Si par ses caractéristiques et ses actions, l’individu certifié répond à ces critères, il est, d’une part, investi du pouvoir de produire l’information et revêt, d’autre part, le statut de porte-parole légitime [spokeperson 460 ]. Dans notre perspective, la certification des porte-paroles est un des moyens par lesquels les médias offrent une consistance à l’antimondialisation. Là où la galerie de portraits illustre la diversité et la cacophonie de l’antimondialisation –chaque portrait visant à représenter un idéal-type de militant- la certification du leader vise à contenir et maîtriser la diversité des voix autour d’une figure perçue et relayée comme représentative par les médias. Autrement dit, dans la presse, l’antimondialisation s’inscrit dans la médiation singulier/collectif qui fonde le politique et la représentation : de la diversité du collectif, émerge un représentant –José Bové- rapidement institué en icône de l’antimondialisation et qui, à ce titre, devient l’objet d’évaluation. Selon nous, l’intérêt du concept de certification est d’insister sur la capacité des médias à imposer un individu comme légitime. Au contraire de la représentation par délégation –processus maîtrisé par une communauté qui accepte de se retrouver dans la figure du représentant-, la certification est un processus largement maîtrisé par les médias.

José Bové est la figure certifiée (et labélisée antimondialisation) par la presse et l’ensemble du système médiatique en France, et ce dès Seattle. Il appartient au cadre antimondialisation. Notons que la notoriété dont jouit le porte-parole de la Confédération paysanne précède le sommet de l’OMC. Au cours du mois d’août 1999, José Bové et des camarades syndicalistes s’en prennent symboliquement à un restaurant Mac Donald’s à Millau, en Aveyron, afin de protester contre la taxation des importations de roquefort décidée par les Etats-Unis.

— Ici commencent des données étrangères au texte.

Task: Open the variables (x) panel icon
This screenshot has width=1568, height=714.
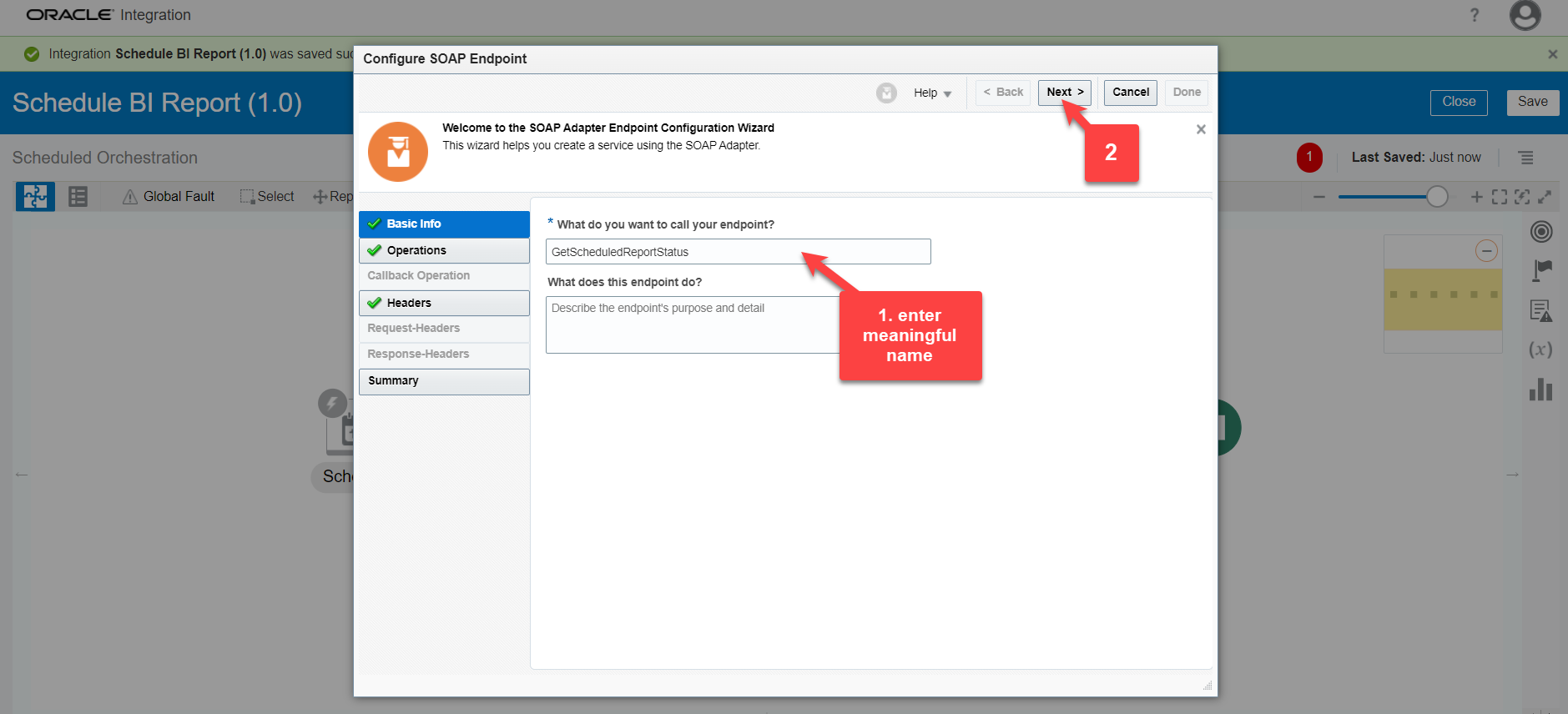Action: tap(1540, 349)
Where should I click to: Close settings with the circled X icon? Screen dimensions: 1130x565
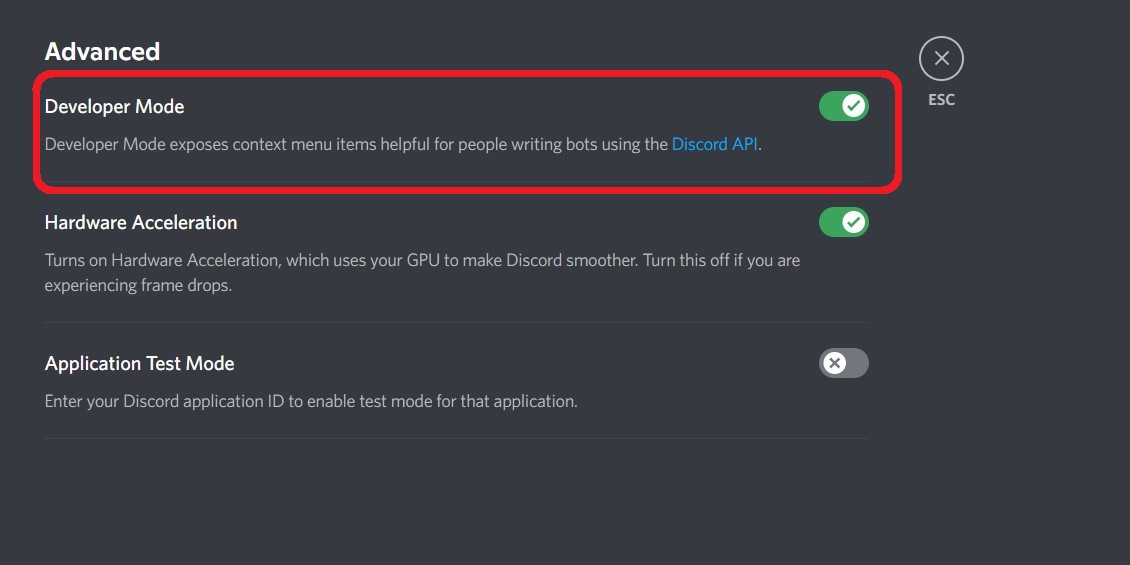coord(941,58)
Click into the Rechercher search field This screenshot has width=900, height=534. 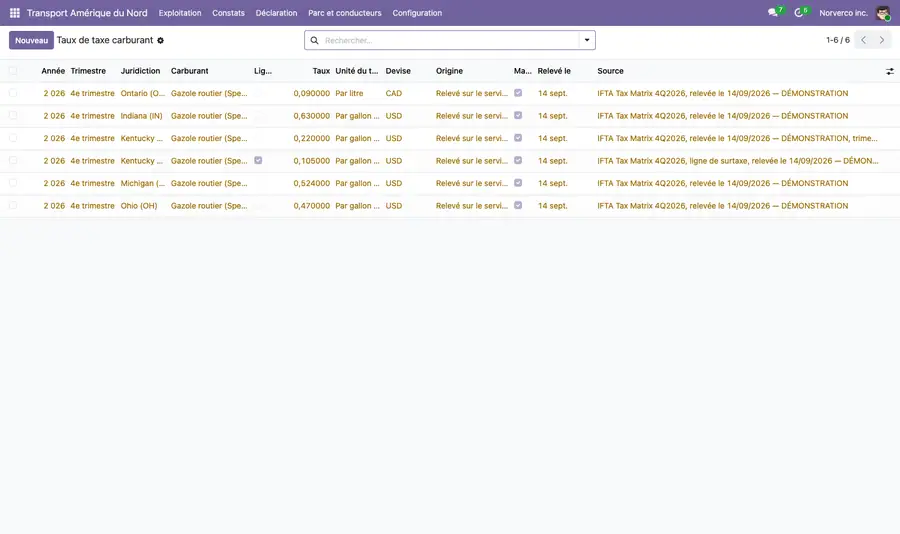[451, 40]
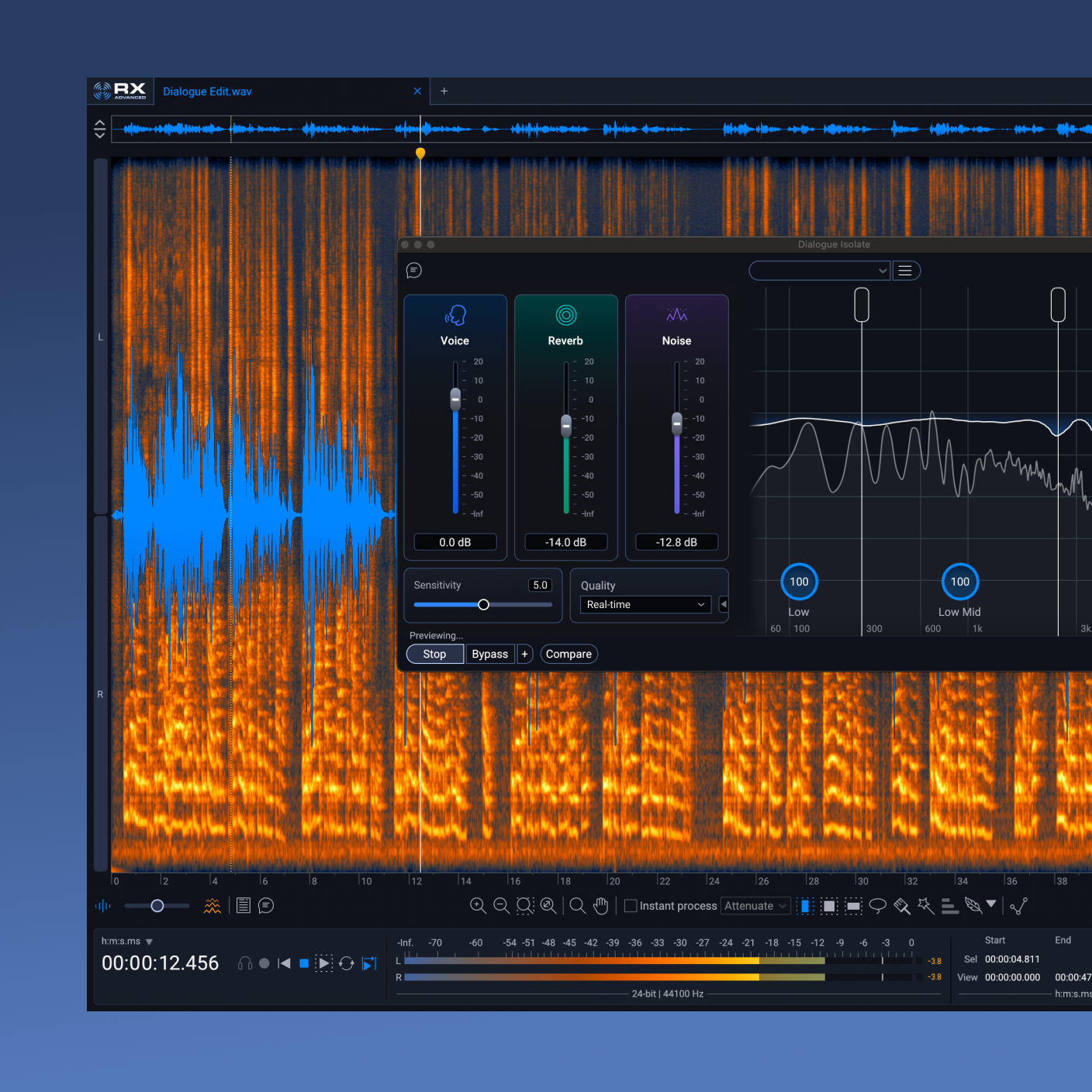Select the Brush selection tool
Viewport: 1092px width, 1092px height.
901,906
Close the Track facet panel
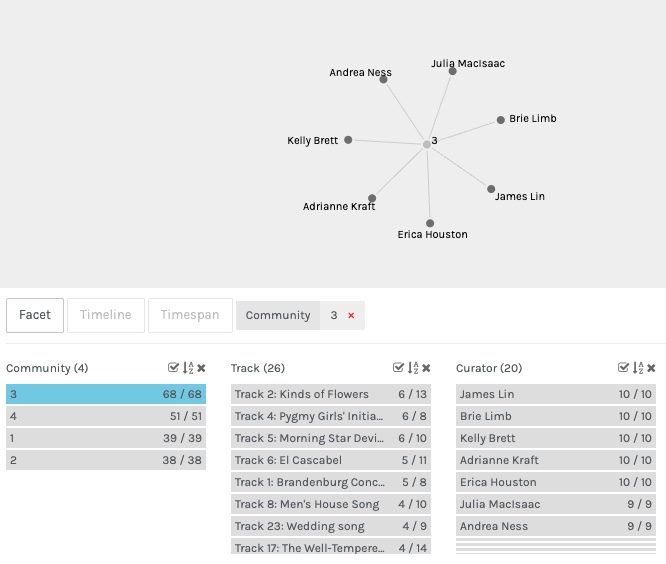666x564 pixels. point(426,369)
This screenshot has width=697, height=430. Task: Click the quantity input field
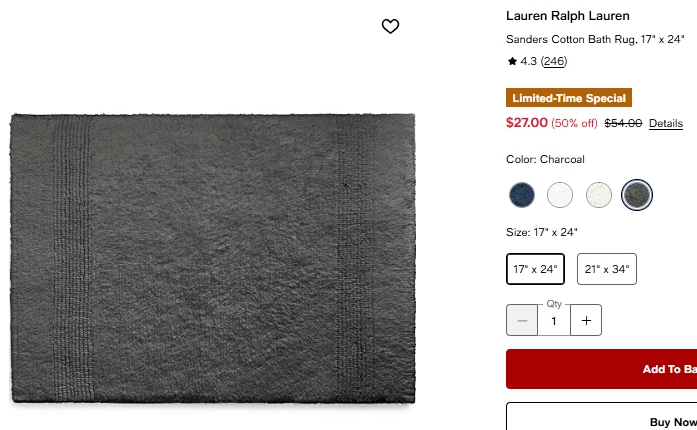[554, 320]
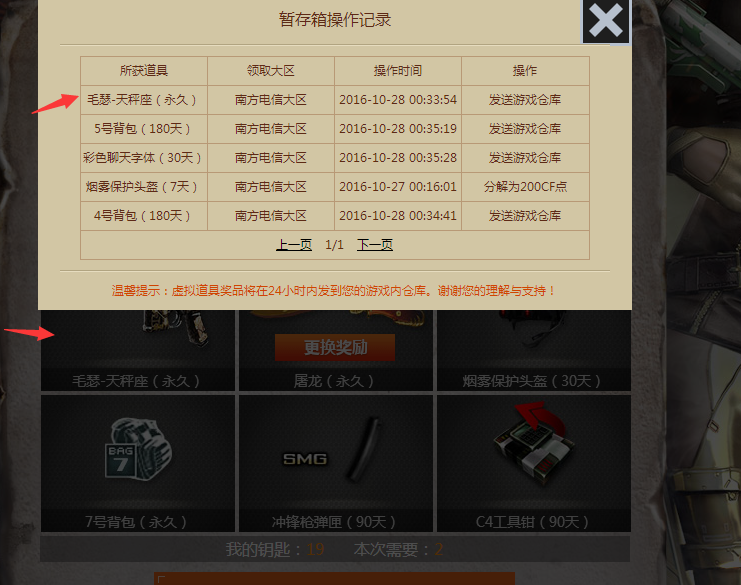Close the 暂存箱操作记录 dialog with the X button
Screen dimensions: 741x585
point(606,21)
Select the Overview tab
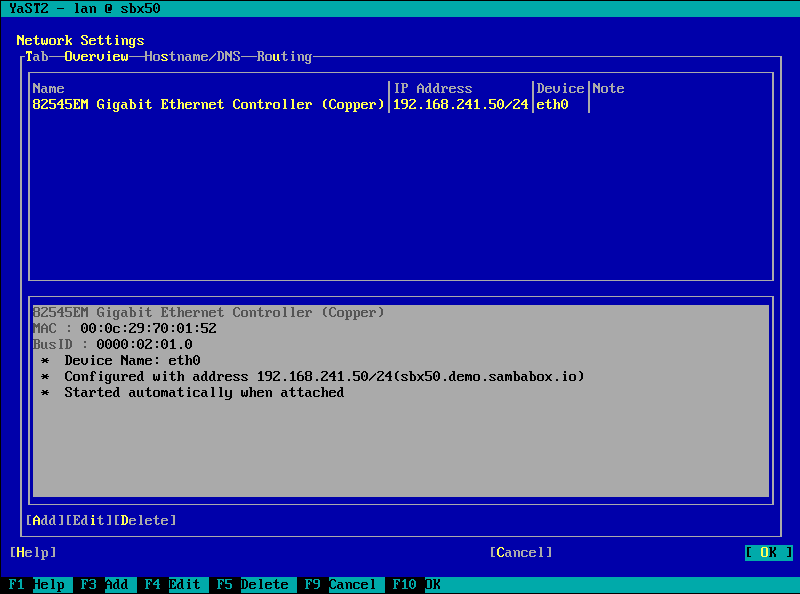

L’événement est traité au prisme de la figure de José Bové comme en témoignent les premiers portraits du leader syndical que propose la presse dans les jours qui suivent l’action461. Déjà, la gouaille du personnage encourage les comparaisons : Le Monde titre ainsi sur « le Robin des bois du Larzac »462. Déjà, la moustache fait mouche, déjà le combat contre la taxation du roquefort et la « malbouffe » est perçu comme le symptôme d’une remise en cause des processus de mondialisation (le fastfood est perçu comme un lieu rhétorique qui permet de relier le local au global). Illustration par un extrait de Le Monde :

‘« Enfin, un héros positif. Un faux air de Lech Walesa revisité avec moustaches gauloises et bouffarde chauffée au gros cul. L'œil finaud comme il convient à nos légendes rurales. Preux et habile pourfendeur de la « sale bouffe » et des princes noirs de la mondialisation, José Bové est sorti du Causse comme d'autres du bois. »463

Cette action contribue sans doute à expliquer l’attention immédiatement portée au leader syndical lors des journées de Seattle puis lors des parenthèses antimondialisation suivantes. En effet, l’action de Millau offre une suite de rebondissements qui assure au leader de la Confédération paysanne une visibilité prolongée jusqu’à la fin septembre- traitement de l’action, puis des suites judiciaires, analyses et portraits-, c’est-à-dire à peine un mois avant Seattle. Quand l’OMC se réunit, José Bové est disponible ; sur place depuis plusieurs jours, il offre un visage connu et, à ce titre, apparaît comme une ressource pour conjurer la diversité et la cacophonie de l’antimondialisation.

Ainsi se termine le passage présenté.